Everywhere we go, people stare and ask what kind of car it is. My co-workers were so excited that they called a 3:00 meeting in the parking lot so I could show it to them. We proved that it's roomy enough for tall people, that it has a loud horn, and that you can fit a medium-sized guy in the hatch if you need to.
It's been ten years since I got Phoebe, and I'd forgotten how fun it is to get a new car. Steph and I have been trading off driving it to work. She keeps apologizing when she gets to drive it -- she thinks she's keeping it from me somehow -- but I'm just glad she likes it. I hope to keep it for many years, so we'll both have plenty of opportunities to drive it.
The car only has a few flaws: its transmission, the quality of its parts, and the lack of rear speakers.
The "automated manual" transmission shifts quite slowly, and if you take off with any speed at all, the car nose-dives with each shift. It behaves better if you shift it yourself in manual mode, but the car can't decide what gear is appropriate at city street speeds. It constantly asks to be shifted up or down with an arrow that appears in the instrument panel, and there are some speeds at which no gear seems quite right.

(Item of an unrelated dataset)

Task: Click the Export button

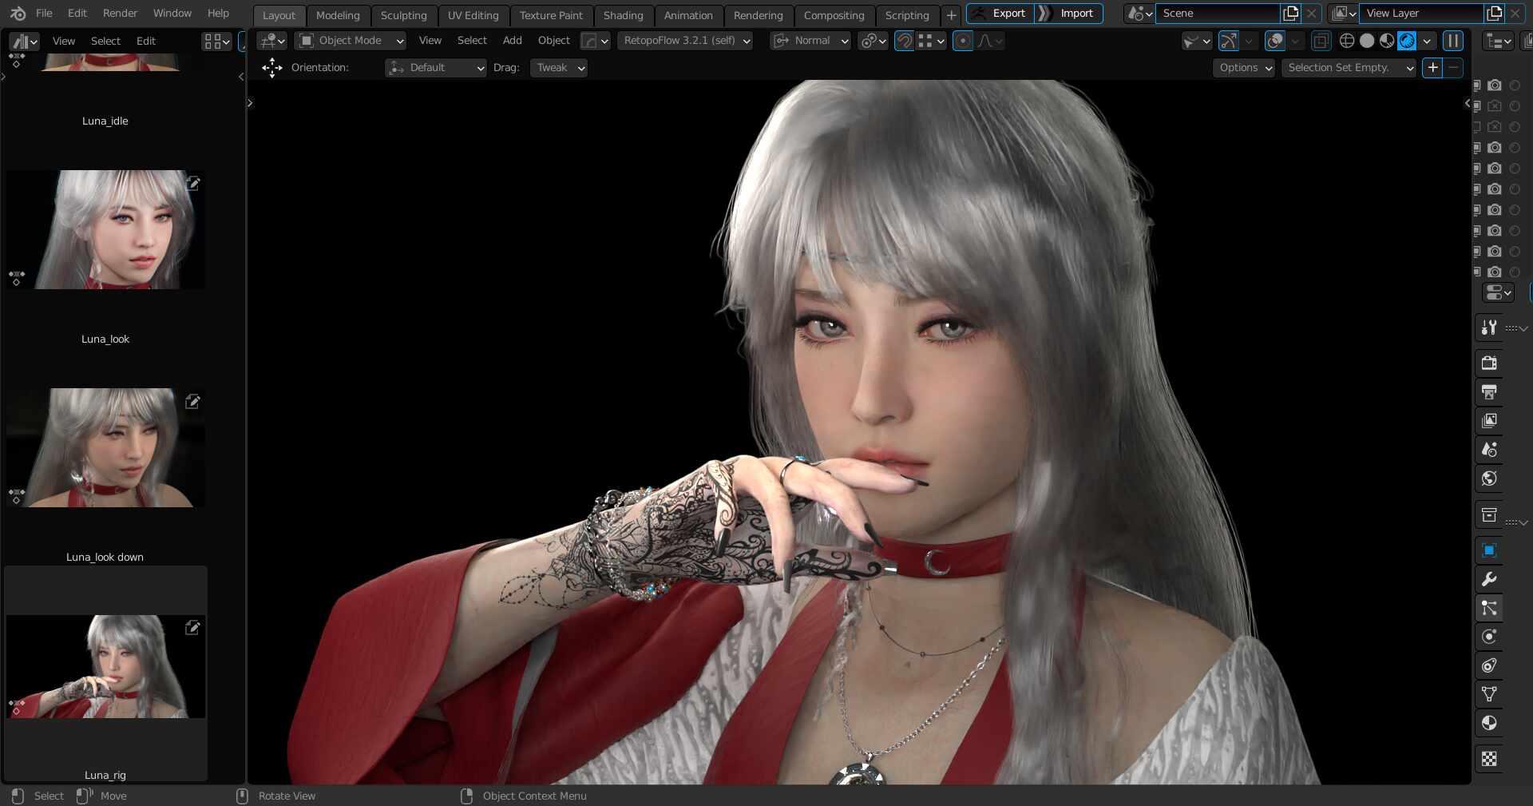Action: (x=1007, y=13)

When he was showing us how to open the hood, the hatch, and the engine cover, the sales guy emphasized how careful one must be with various parts of the car. It seems that many people have broken parts of the car already, as they're quite fragile. Also, the engine cover (which must be removed to check the oil) is nearly impossible to release. It requires you to press down on it with your full body weight while leaning over the hatch to be able to turn the screw. I successfully managed that only once, and I wasn't ever able to get it to screw back into place.
The sales guy had the attitude that I shouldn't worry my pretty little head about checking the oil, telling me that I should instead just bring it in once a year for an oil change. I'm pretty sure that if the car began to burn oil and the engine was harmed before that next yearly oil change, the smart company wouldn't be sympathetic to my story that the sales guy said I didn't have to check the oil. (I reminded him that the manual suggested that I check the oil each time I buy gas, and he said that that was just the manual and I didn't have to worry about that.)

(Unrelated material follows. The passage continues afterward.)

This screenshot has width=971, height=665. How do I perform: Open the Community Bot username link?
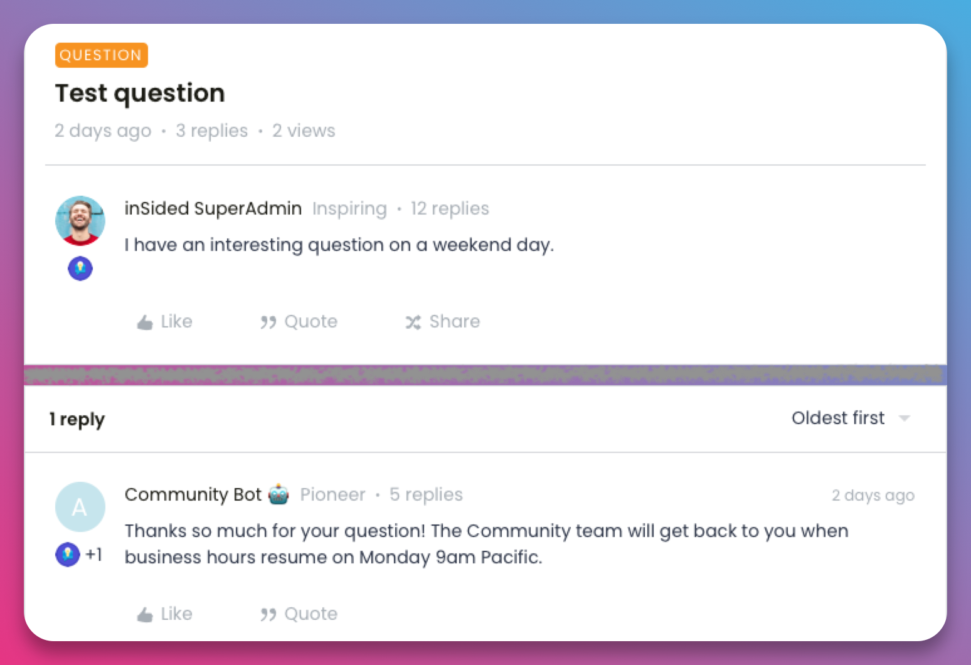point(193,495)
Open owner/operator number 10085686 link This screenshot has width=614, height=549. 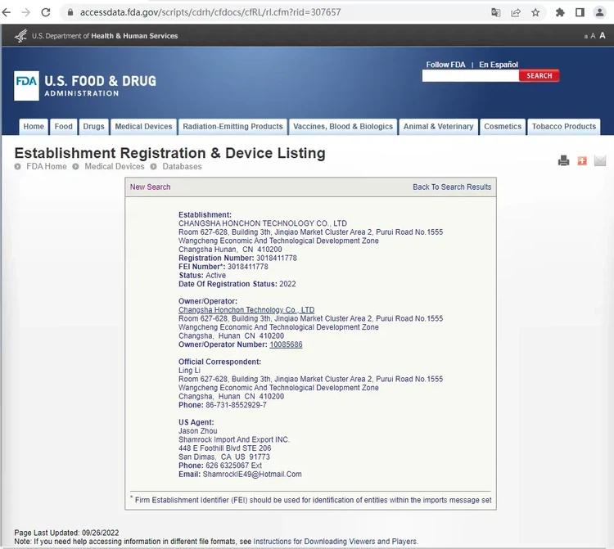(x=286, y=344)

I ordered the car with the $350 premium stereo package. The mp3-capable 6-CD changer and integrated auxiliary jack are great, but there are no rear speakers. The sound very obviously comes from in front of you, and the bass is distorted even at the +2 setting (out of 7) . My 15-year-old stock Honda radio that plays my iPod through a cassette adapter in a deck that needs cleaning sounds better (except for the one speaker that rattles).
Other than those things, it's quite fun to drive and it's completely adorable. I hope Phoebe isn't jealous when I get her out this weekend and introduce them.